Parece-me estar tudo nas mãos dos dirigentes ramalhinos. E tal cenário exatamente quando o time retorna para a Série A-1 do Campeonato Paulista – coincidentemente no lugar do São Caetano – e ainda tem a Copa do Brasil pela frente, me parece um tanto quanto importante. É sabido e já foi dito pelo colega Anderson Fattori neste espaço que o Santo André dispenderia apenas o que ganhasse de cota da Federação Paulista de Futebol. Sem patrocinadores que façam grandes depósitos, o clube acaba com orçamento mais justo. Sendo assim, o possível investimento de Klein deixaria o time andreense mais competitivo, sem dúvida nenhuma.

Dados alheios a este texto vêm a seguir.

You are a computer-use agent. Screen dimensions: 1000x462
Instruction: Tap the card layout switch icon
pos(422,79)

Mas o acordo, se for para o Paulistão-2020, tem de ser fechado logo (e seria um baita presente ao clube, que completou 52 anos nesta semana). Isso porque, sequer treinador o time tem para o ano que vem. Não estou desprestigiando José Carlos Palhavam, que vem comandando a equipe na brilhante campanha da Copa Paulista. Muito pelo contrário. Ele merece todos os créditos e tem mérito total junto dos esforçados jovens atletas do grupo. Porém, a diretoria já disse que trará alguém.

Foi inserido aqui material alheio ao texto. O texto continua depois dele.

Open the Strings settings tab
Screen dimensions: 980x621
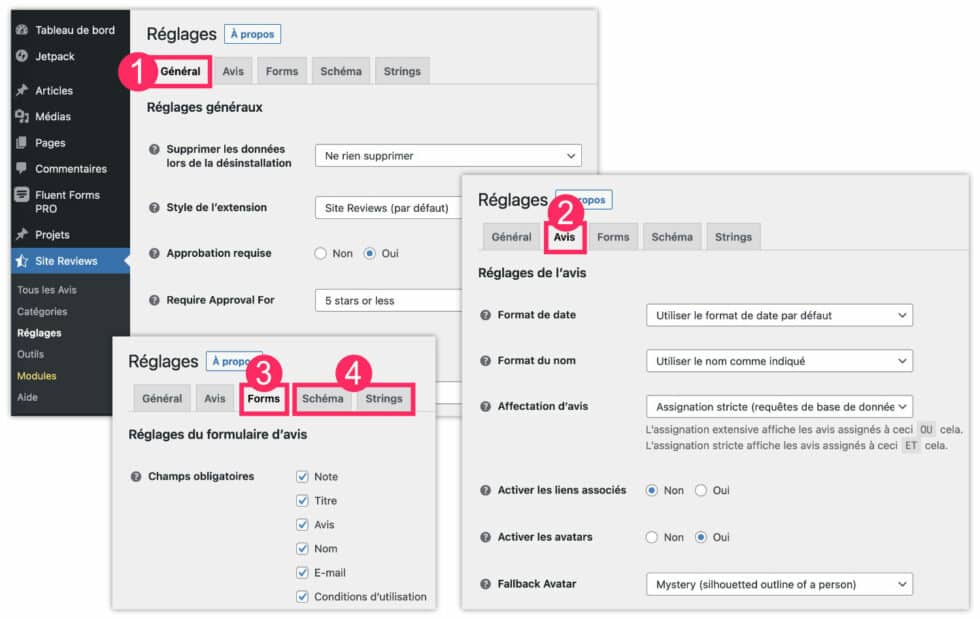(384, 397)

Será que Fernando Marchiori, que – de maneira decepcionante e surpreendente – acabou não conseguindo levar o Água Santa à terceira fase da Copa Paulista, segue em pauta? Marcelo Veiga ainda aparece com chances? Ou algum outro nome – inclusive sugerido por Klein – vai entrar na concorrência? São cenas para os próximos capítulos. Mas, repito: precisa ser o quanto antes. O planejamento do Paulistão não permite erros. Muito menos atrasos. Não há dúvidas de que diversos concorrentes do Santo André já estão no mercado com pré-contratos assinados com jogadores das Séries A, B e C do Brasileiro. Aliás, a própria diretoria vai necessitar de reforço e é público que o Ramalhão está em busca de alguém para preencher esta vaga, que também será fundamental na procura de reforços, montagem do elenco etc.

QUEM LEVA?
O jovem elenco do Santo André que vem fazendo bonito na Copa Paulista encontra portas abertas para a temporada 2020. E são bem próximas de casa. Isso porque São Bernardo FC, da Série A-2, e EC São Bernardo, da A-3, querem alguns dos meninos que estão se destacando. O atacante Matheus Santiago, por exemplo, teria proposta de ambos. Mesmo caso do lateral Dênis Germano que, no entanto, deve seguir no próprio Ramalhão como opção no elenco que vai disputar a elite. Quais serão os destinos de Eliandro, Jhonson, Vinicius Rodrigues, Wesley Pereira e outros? Ficam ou saem? A cobiça está grande.

SOBRE SER REFÉM
Citei acima o que o Santo André não pode ser caso feche uma parceria com Saul Klein: refém. E é isso que eu espero que não ocorra também no EC São Bernardo com relação ao Monte Azul. É claro o interesse do clube do Interior na escalação dos sete atletas que estão cedidos ao Cachorrão para a disputa da Copa Paulista. Entretanto, deve-se respeitar as prioridades e opiniões do técnico Renato Peixe. A qualidade dos jogadores que vieram do parceiro é inquestionável, mas nenhum deles – assim como nenhum outro do elenco – deve ser considerado intocável. Quero acreditar que isso não aconteça nos bastidores do Alvinegro que, aliás, desperdiçou grande chance de se classificar antecipadamente para a terceira fase ao sofrer um gol contra no fim da partida contra a Ferroviária, quarta-feira, no 1º de Maio.

INEXPLICÁVEL
Ainda estou tentando encontrar motivos que justifiquem o péssimo desempenho do Água Santa na segunda fase da Copa Paulista. Com o elenco que foi montado, o Netuno deveria estar brigando nas cabeças, mas acabou precocemente eliminado e amanhã, no Inamar, apenas cumprirá tabela contra o também já finado Nacional. Não tenho dúvida de que todos titulares do elenco e até mesmo os reservas, todos, têm espaço no mínimo no Campeonato Paulista da Série A-2 do ano que vem. Vejo alguns com possibilidade e potencial inclusive de jogar a elite. Por isso tanto me espanta essa queda de um time que na primeira fase disputou a liderança e agora fez dois em 15 pontos disputados.